▶ **Directions for this task**: According to the passage on depicting the Ripper's victims, whose research greatly inspired its interpretation of the five women?

▶ **Passage for review**:
:::::

There were a myriad of challenges involved in incorporating the historical case of the serial killer Jack the Ripper into the Mrs. Hawking saga. One of the big ones was how to depict the women who were killed by him. Very often, they are reduced to indicators of the horror, meat for the grinder of the lurid narrative. We wanted to challenge ourselves to do better, to make them more present in their own story, which is usually overshadowed by the specter of the Ripper.

One of the reasons the case seemed so perfect for our story is the nature of the victims. The killer targeted the poorest and most disenfranchised women in London, not only suffering under conditions of poverty and disease, but often despised even by those of more acceptable places in society. This fits in perfectly with Mrs. Hawking’s mission— and with addressing one of the big problems with typical Jack the Ripper narratives.

We are using the common modern consensus that there were five known victims that can be credibly attributed to this murderer— Polly Nichols, Annie Chapman, Elizabeth Stride, Catherine Eddowes, and Mary Jane Kelly. To popular imagination, they were all prostitutes, as they were referred to in the news reports of the times. This lifestyle and likelihood to go off alone with strange men served as a source of blame for their vulnerability to the killer. But deeper digging into the statements made by people who actually knew them suggests that some of them weren’t, instead put in danger by ill health, addiction, and unstable housing. And of even those were sex workers, the lack of social support for those suffering extreme poverty exposed them in a way more fortunate people were not. This interpretation was greatly inspired by the research of Hallie Rubenhold in her recent book “The Five.”

:::::

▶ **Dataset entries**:
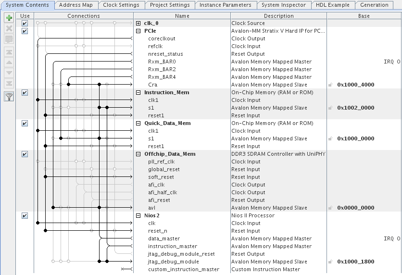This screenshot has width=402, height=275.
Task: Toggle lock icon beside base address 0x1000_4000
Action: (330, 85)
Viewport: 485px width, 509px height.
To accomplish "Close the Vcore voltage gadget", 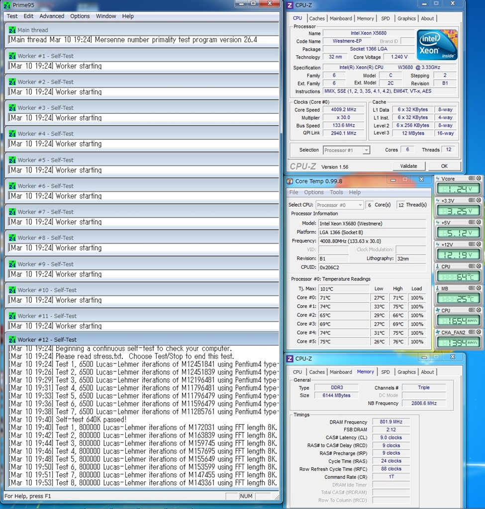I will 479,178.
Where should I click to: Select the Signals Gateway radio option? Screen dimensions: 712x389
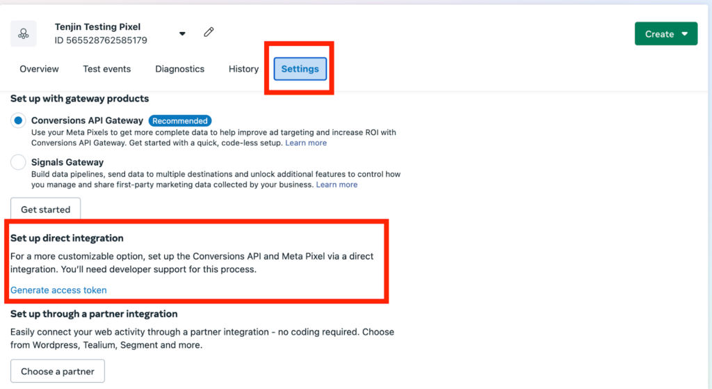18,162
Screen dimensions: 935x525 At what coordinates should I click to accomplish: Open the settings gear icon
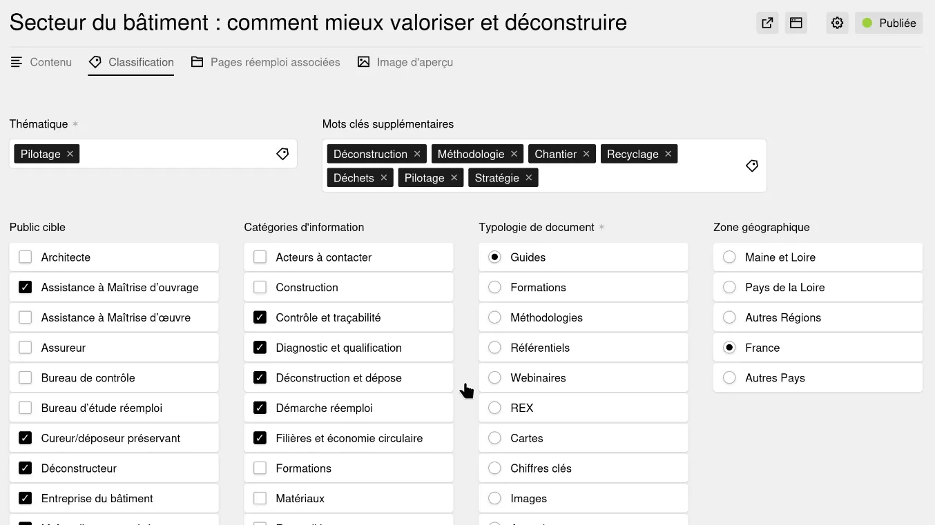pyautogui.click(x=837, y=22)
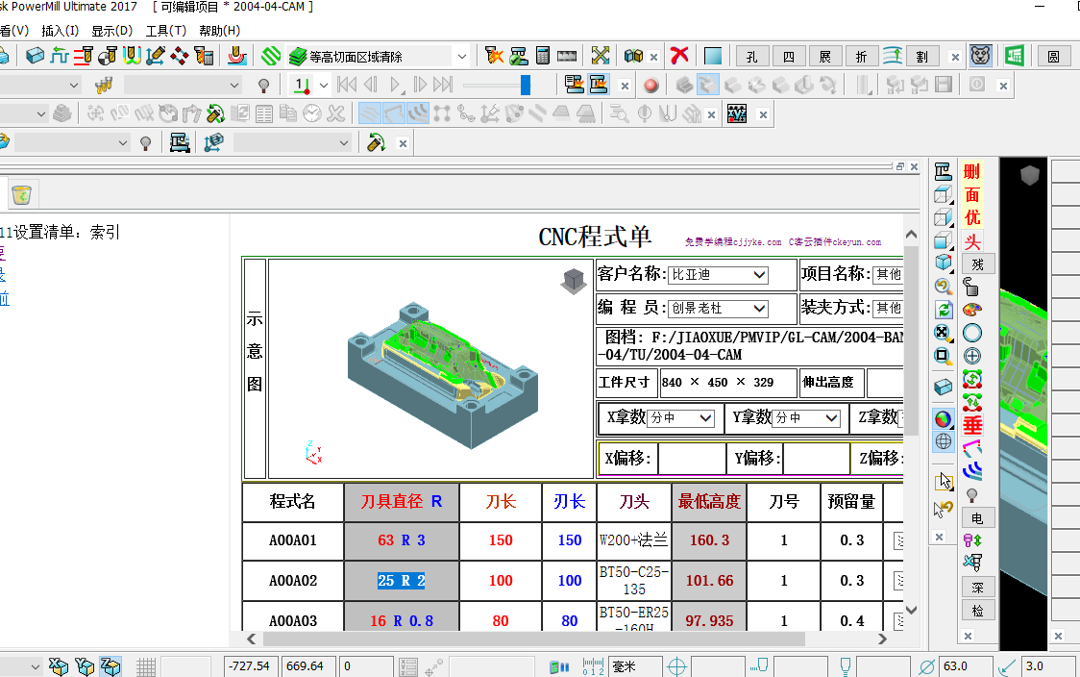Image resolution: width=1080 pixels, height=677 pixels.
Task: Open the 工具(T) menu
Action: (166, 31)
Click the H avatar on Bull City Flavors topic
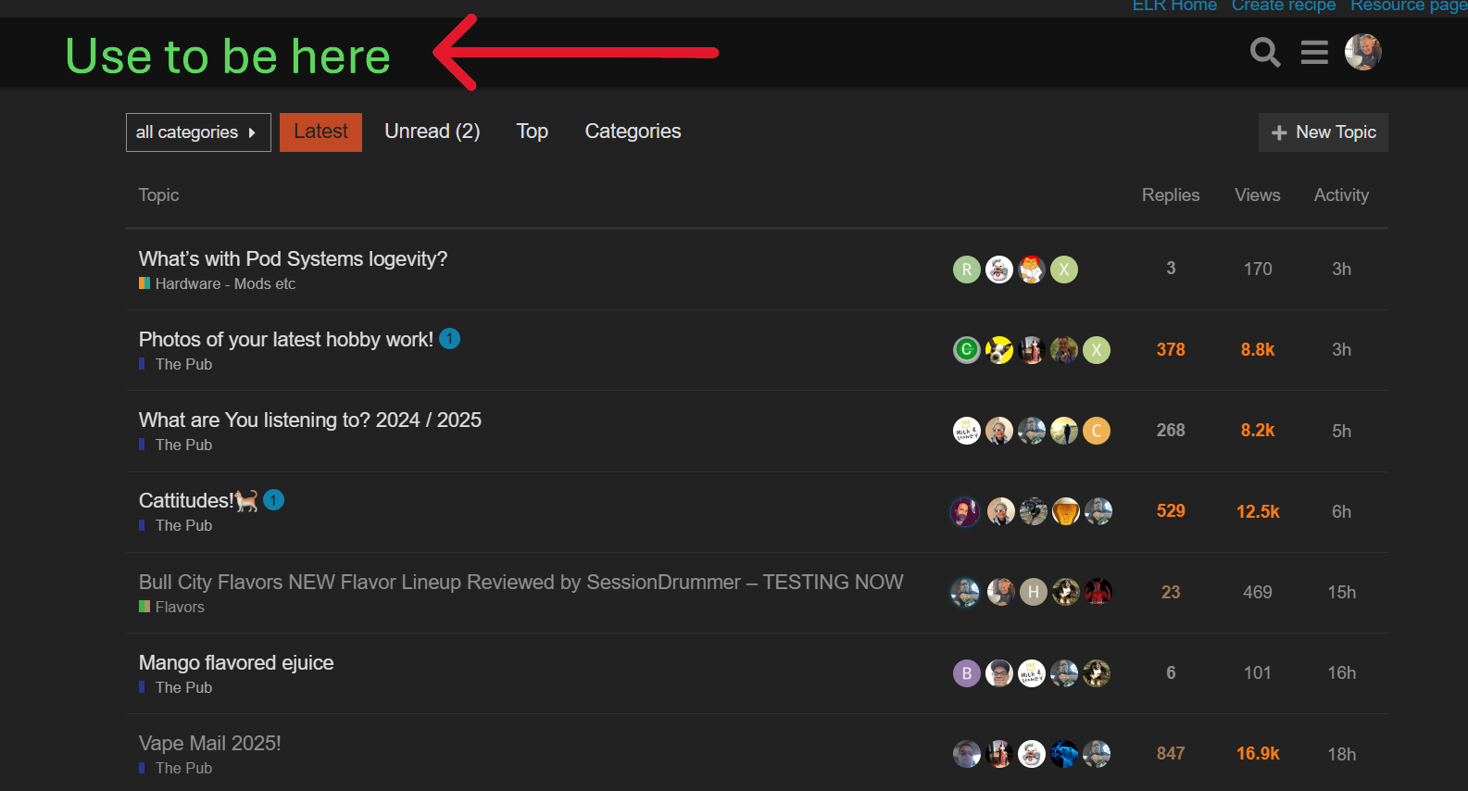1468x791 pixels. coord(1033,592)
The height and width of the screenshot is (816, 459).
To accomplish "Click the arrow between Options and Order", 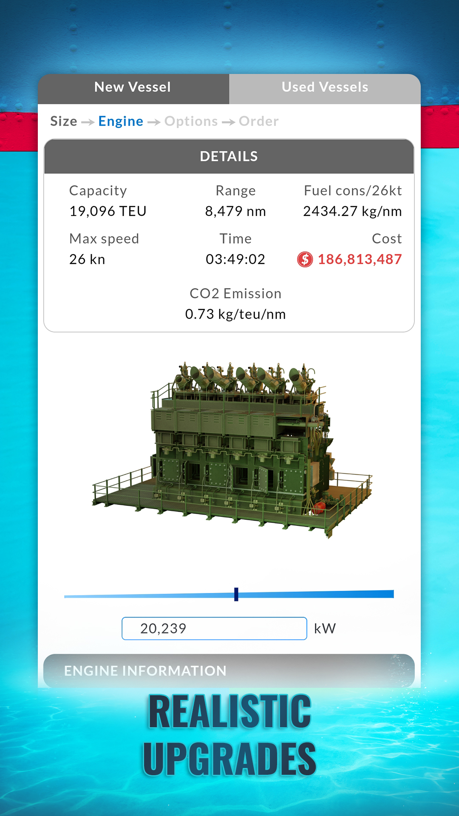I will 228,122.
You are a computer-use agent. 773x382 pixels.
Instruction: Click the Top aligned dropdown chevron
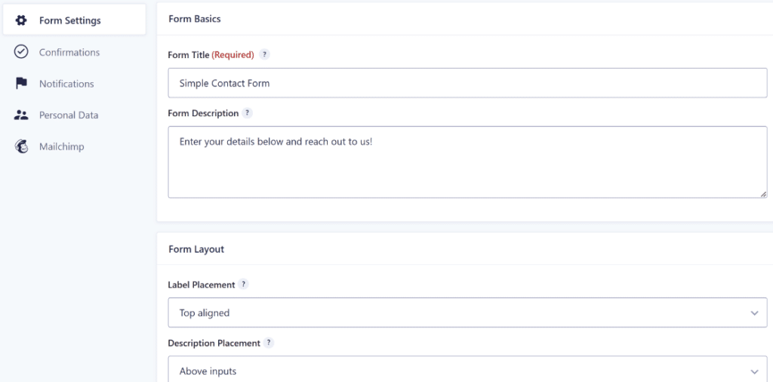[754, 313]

:::::

▶ **Task answer**: Hallie Rubenhold's, in her recent book "The Five."